Ultimate Hollywood Insider Matchmakers on Dating Post-Weinstein

Lauren Rosenberg and Jaydi Samuels-Publicity-H 2018
Courtesy of Subject

TV writer Jaydi Samuels and reality show producer Lauren Rosenberg — who work only with referred clients, including a current Oscar nominee — have unique insights into industry dating, including why they charge women for membership and not men.

Los Angeles-based TV writer Jaydi Samuels, 32, and reality show producer Lauren Rosenberg, 33, are running a referral-only Hollywood matchmaking service, made up of 70 percent entertainment-industry clientele that includes high-powered agents, Emmy-winning producers, actors, top-level studio executives and a current Oscar nominee. The two women were separately setting up industry friends and co-workers before finally incorporating LJMatchmaking last year. Their combined forces have yielded a database of approximately 500 highly vetted names and 24 successful happy couples to date.

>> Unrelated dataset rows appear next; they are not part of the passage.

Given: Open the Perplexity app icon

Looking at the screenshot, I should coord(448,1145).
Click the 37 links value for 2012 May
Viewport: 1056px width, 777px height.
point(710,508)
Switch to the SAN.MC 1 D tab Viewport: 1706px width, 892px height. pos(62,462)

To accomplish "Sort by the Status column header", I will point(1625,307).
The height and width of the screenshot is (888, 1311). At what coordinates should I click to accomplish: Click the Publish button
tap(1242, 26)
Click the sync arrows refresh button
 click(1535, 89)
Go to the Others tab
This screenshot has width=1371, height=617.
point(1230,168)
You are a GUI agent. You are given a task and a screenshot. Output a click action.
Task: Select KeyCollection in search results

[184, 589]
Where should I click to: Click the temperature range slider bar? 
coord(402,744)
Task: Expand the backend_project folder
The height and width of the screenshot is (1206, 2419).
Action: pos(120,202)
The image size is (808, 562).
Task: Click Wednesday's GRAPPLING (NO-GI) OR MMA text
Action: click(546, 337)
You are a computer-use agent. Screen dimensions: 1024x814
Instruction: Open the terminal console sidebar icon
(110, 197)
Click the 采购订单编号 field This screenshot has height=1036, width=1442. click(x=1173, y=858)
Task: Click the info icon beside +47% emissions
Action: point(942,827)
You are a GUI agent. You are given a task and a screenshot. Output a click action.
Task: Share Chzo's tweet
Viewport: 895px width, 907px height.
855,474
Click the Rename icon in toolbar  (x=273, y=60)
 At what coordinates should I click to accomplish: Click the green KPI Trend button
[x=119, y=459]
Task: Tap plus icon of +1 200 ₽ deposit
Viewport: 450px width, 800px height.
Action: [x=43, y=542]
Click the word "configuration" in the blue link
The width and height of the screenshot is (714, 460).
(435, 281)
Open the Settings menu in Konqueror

Why Hollywood needs matchmakers

With social media and dating apps making spontaneous run-ins rare, and a lack of organic, casual contact for car-bound Angelenos, Los Angeles presents special challenges: "You don't meet people on the subway or on the street like you might in New York or other large cities," says Rosenberg.

The Harvey Weinstein effect on industry dating

LJMatchmaking saw an increase in post-holiday sign-ups this year with both men and women — but the rate at which female clients joined in January was much higher than usual. Says Samuels: "After these [assault] scandals, based on conversations we have had with clients, there is concern about meeting people through apps and online in the industry." Unless you have mutual friends, there is a "nervousness" about who you are meeting, she adds: "It's not that women are afraid of men. They just don't know where to turn to make sure these guys are vetted to a certain degree, and to ensure they are going to have a safe, nice experience."

The romance conundrum for successful women

"For women in this industry, especially those who are more established, it's hard because when men finally think about settling down later in their lives, they look for women 20 or 30 years younger," says Samuels — which is why they don't work with men hoping to match with someone much younger. "Statistically, it may be more difficult, but we only set up men who are serious about finding someone, who aren't intimidated by success, who are spoken highly of and are looking to date someone who is their equal in many respects," she adds. Samuels and Rosenberg always ask if entertainment members mind being set up with creatives, since there could be a potential conflict of interest, but typically, female clients are not apprehensive. "The concern of successful women isn't that people will use them," says Rosenberg. "They are worried they will find guys who are intimidated by them."

Why they charge women, and not men

Samuels says LJMatchmaking experimented with different price models. In the beginning, all members, regardless of gender, were charged, but the matchmakers found that when rates were increased for both men and women, the quality of women remained the same — but the quality of the men drastically declined. "It was fascinating," she says. "Many of the men willing to pay fees were unable to connect in real life and were socially awkward." The second reason women are charged an upfront, yearly fee of $250, but not the men? "No matter how successful you are," says Rosenberg, "dating as a man can be very expensive, and [LJMatchmaking does] expect them to pay."